Umayyad dynasty

Umayyad dynasty
بَنُو أُمَيَّةَ
الأمويون
Parent familyBanu Abd-Shams of the Quraysh
CountryUmayyad Caliphate (661–750)
Umayyad state of Córdoba (756–1031)
Place of originMecca, Arabia
Founded661 (661)
FounderMu'awiya I
Historic seatDamascus
Córdoba
TitlesCaliph (Umayyad Caliphate)
Emir (Emirate of Cordoba)
Caliph (Caliphate of Cordoba)
Cadet branches

The Umayyad dynasty (Arabic: بَنُو أُمَيَّةَ, romanizedBanū Umayya, lit.'Sons of Umayya'), or the Umayyads (Arabic: الأمويون, romanizedal-Umawiyyūn), were an Arab clan within the Quraysh tribe who were the ruling family of the Umayyad Caliphate from 661 to 750 and the Emirate and later Caliphate of Córdoba from 756 to 1031. They were the first hereditary dynasty in the history of Islam.

In the pre-Islamic period, the Umayyads were a prominent clan of the Meccan tribe of Quraysh, descended from Umayya ibn Abd Shams. Despite staunch opposition to the Islamic prophet Muhammad, the Umayyads embraced Islam after the Conquest of Mecca in 630. Uthman ibn Affan, an early companion of Muhammad from the Umayyad clan, became the third Rashidun caliph, ruling from 644 to 656, while other members held various governorships. This included Mu'awiya ibn Abi Sufyan, the long-time governor of the Levant, who opposed the fourth Rashidun caliph Ali ibn Abi Talib in the First Fitna (656–661) and subsequently founded the Umayyad Caliphate with its capital in Damascus. Umayyad authority was later challenged in the Second Fitna, during which the Sufyanid line of Mu'awiya (which includes only the three first Umayyad caliphs) was replaced in 684 by Marwan ibn al-Hakam, who founded the Marwanid line of Umayyad caliphs, which restored the dynasty's rule over the Caliphate and remained so until the fall of the Caliphate of Córdoba. His son and successor Abd al-Malik ibn Marwan would reassert Umayyad control over the Caliphate after defeating the Zubayrids in 692. Abd al-Malik made key reforms to the administrative structure of the caliphate, including the centralization of caliphal power, the restructuring of the military, and the implementation of Arabization and Islamization policies on the bureaucracy.
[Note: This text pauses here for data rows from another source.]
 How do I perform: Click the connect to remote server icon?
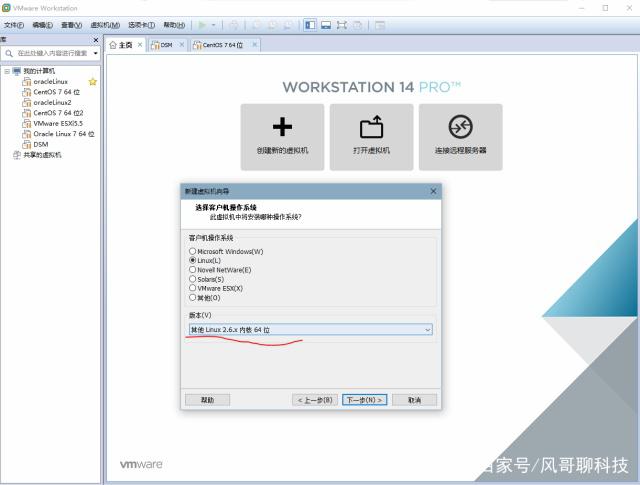point(460,127)
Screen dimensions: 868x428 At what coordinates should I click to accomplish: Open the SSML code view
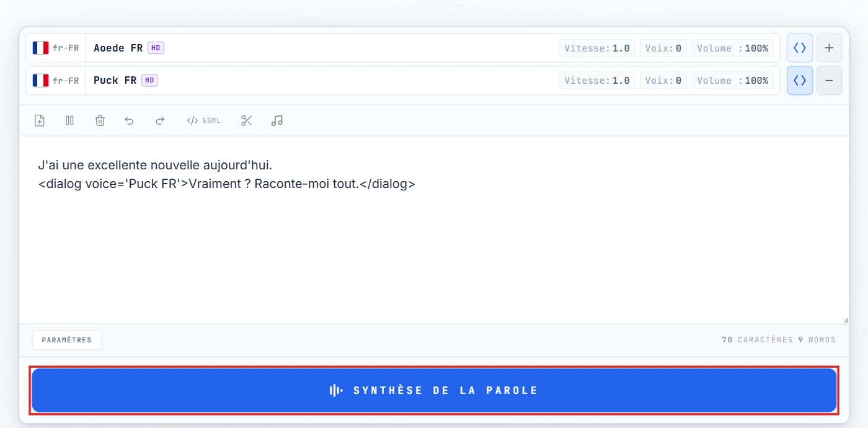203,120
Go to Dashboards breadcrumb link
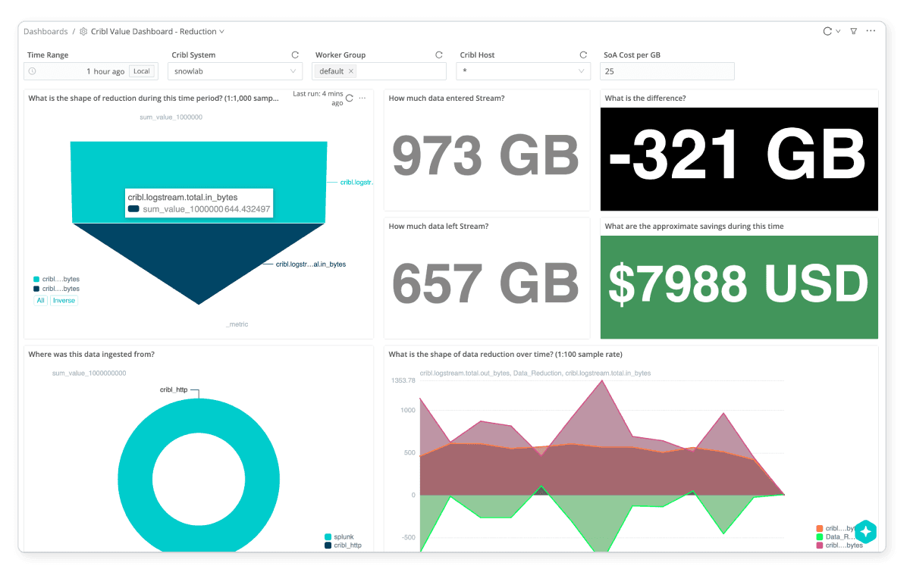 pos(46,32)
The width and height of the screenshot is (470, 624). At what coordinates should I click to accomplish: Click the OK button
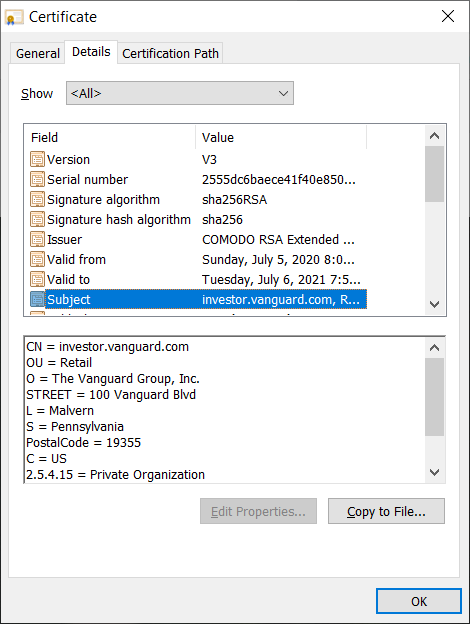pos(419,601)
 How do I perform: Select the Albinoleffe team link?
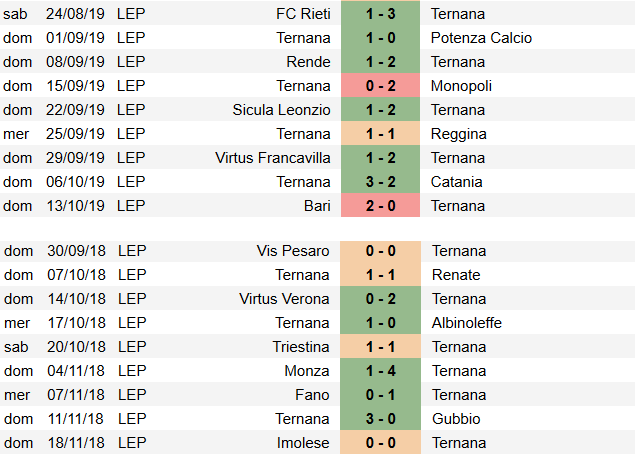[467, 323]
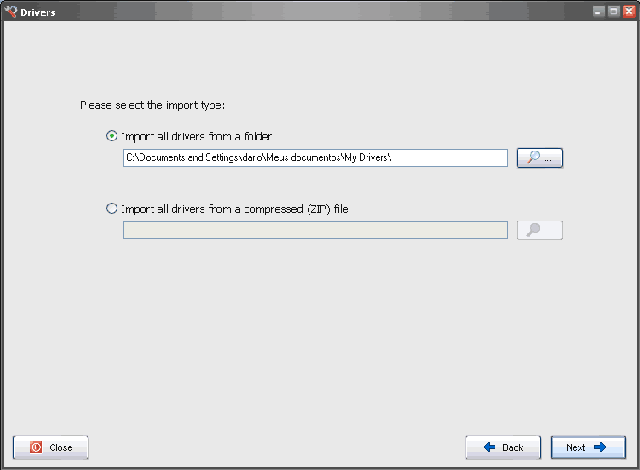Image resolution: width=640 pixels, height=470 pixels.
Task: Click the Drivers app icon in title bar
Action: (11, 11)
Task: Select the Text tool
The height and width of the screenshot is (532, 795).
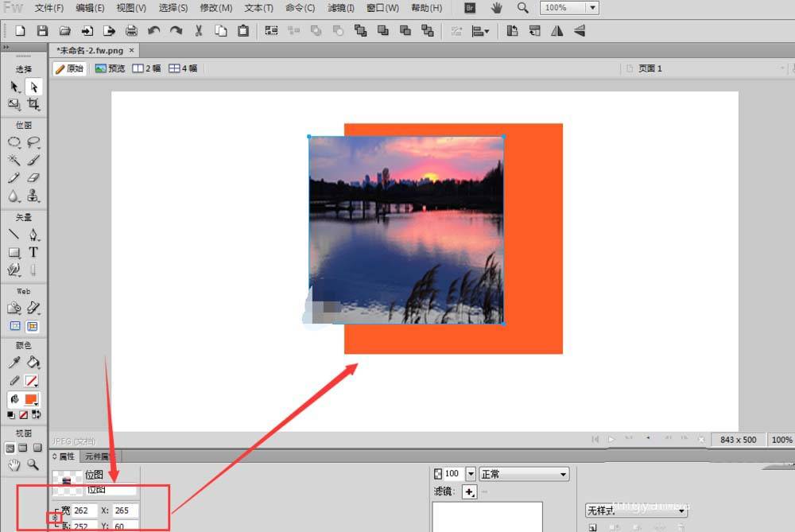Action: (33, 252)
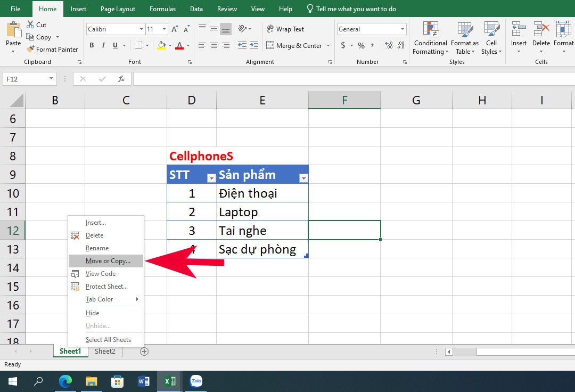Click the Italic formatting icon
Viewport: 575px width, 392px height.
(x=102, y=46)
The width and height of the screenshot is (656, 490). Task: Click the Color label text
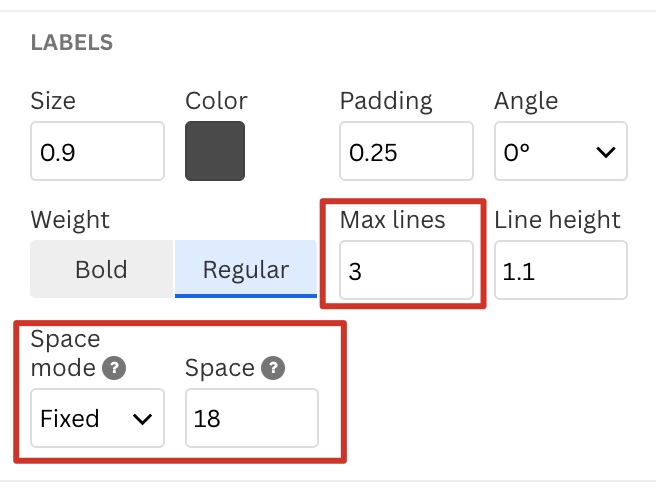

The Islamic empire reached its largest geographical extent under the Umayyads, who were also the only dynasty to rule over the entire Islamic world of their time. The Umayyads advanced the early Muslim conquests, conquering the Maghreb, the Iberian Peninsula, Central Asia, Sindh, and parts of Chinese Turkestan, but the constant warfare exhausted the state's military resources, while Alid and Kharijite revolts and tribal rivalries weakened the state from within. Finally, in 750 the Abbasids overthrew Caliph Marwan II and massacred most of the family. One of the survivors, Abd al-Rahman, a grandson of Caliph Hisham ibn Abd al-Malik, escaped to Muslim Spain, where he founded the Emirate of Córdoba, which his descendant, Abd al-Rahman III, transformed into a caliphate in 929. Under the Umayyads, al-Andalus became a centre of science, medicine, philosophy and invention during the Islamic Golden Age. The Caliphate of Córdoba disintegrated into several independent taifa kingdoms in 1031, thus marking the political end of the Umayyad dynasty.